Once the builder discovers dynamite and it goes obsolete it should add extra culture. Maybe +6 culture total after dynamite? The person sunk a bunch of hammers and time into it, they should keep getting rewarded for it.
 
Yeah, I think someone said it was made this way because having a check the other way around - each time an offender moves in your territory, it has to check whether they have discovered Dynamite - would consume a lot of computing capacity, but really it's just so dissatisfactory. Surely there must have been ways to work around this.

That's nonsense.
 
That's nonsense.

I believe this as well. A simple boolean could check once per turn turn whether or not dynamite has been researched by any civ. Even if it were civ specific it would check once per civ's turn. Certainly much less than every time an action is made within enemy territory.
 
Wait-a-minute. Why are we arguing about how illogical it is for the builder to get dynamite for the GREAT Wall to be obsolete, when regular City Walls don't function under the same logic? I mean, shouldn't it be consistent where either dynamite causes both kinds of wall to go obsolete OR it causes neither to become obsolete?

And before someone makes an argument about how city walls are upgraded and the Great Wall isn't. Why would a Civ allow their Great Wall to fall into disrepair? I mean, there are still relatively modern examples of border fortifications being built including the Korean DMZ and the Maginot Line.
 
The Maginot Line didn't really work, though...

I'm sure city walls used to go obsolete in earlier versions of Civ... or am I making that up?
 
The Maginot Line didn't really work, though...

I'm sure city walls used to go obsolete in earlier versions of Civ... or am I making that up?

Well, all gunpowder units ignore building defense anyway, which I never quite understood how that functions and it was in both Civ IV and V, but from the way its worded it makes walls useless anyway after a certain point. I think IV just stopped letting you build them once this was reached.
 
Well, all gunpowder units ignore building defense anyway, which I never quite understood how that functions and it was in both Civ IV and V, but from the way its worded it makes walls useless anyway after a certain point. I think IV just stopped letting you build them once this was reached.

Walls became irrelevant in cites above size 6 in Civ IV, IIRC. You couldn't build walls in a city too large to benefit from them.
 
Walls became irrelevant in cites above size 6 in Civ IV, IIRC. You couldn't build walls in a city too large to benefit from them.

What? That's not true at all.

And double checking, Walls in IV became obsolete at Rifling. Prior to that you could build them in any city (regardless of population) and they did provide a defensive benefit.

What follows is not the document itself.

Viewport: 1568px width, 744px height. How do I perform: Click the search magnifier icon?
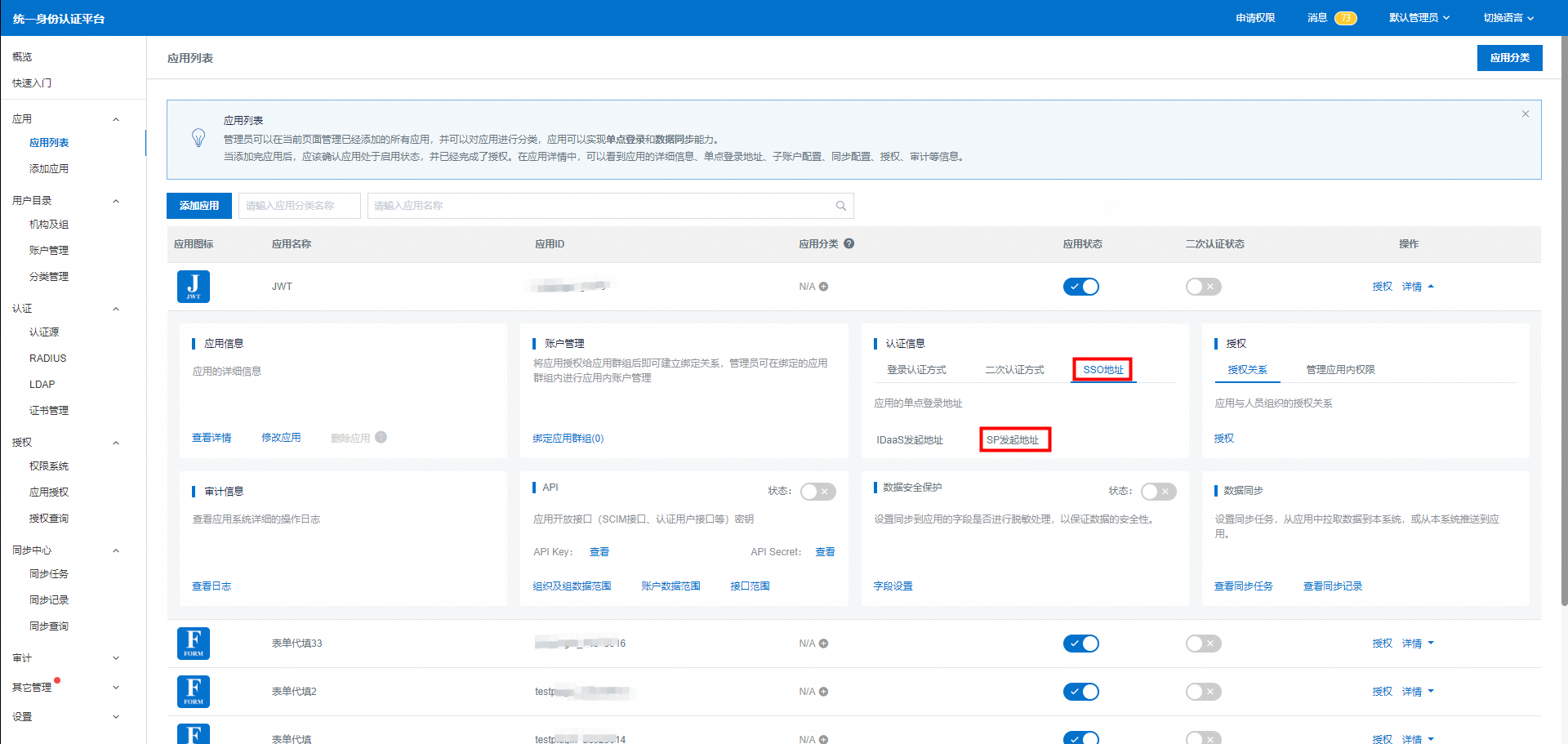[840, 206]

The thing was, though, that gunpowder units ignore building defense. They also do this in Civ V. Yet, at the same time, in IV you could get Gunpowder units before Rifling, and in the official Next War Mod/Addon, there were later buildings that provided defense despite all units at that point ignoring building defense. On top of this, walls don't obsolete in V and you can build later buildings and wonders that add defense to the city. So, what exactly "ignores building defense" does in Civ IV and V is somewhat ambiguous.
 
I think that it's effects should only apply to civs that haven't discovered dynamite.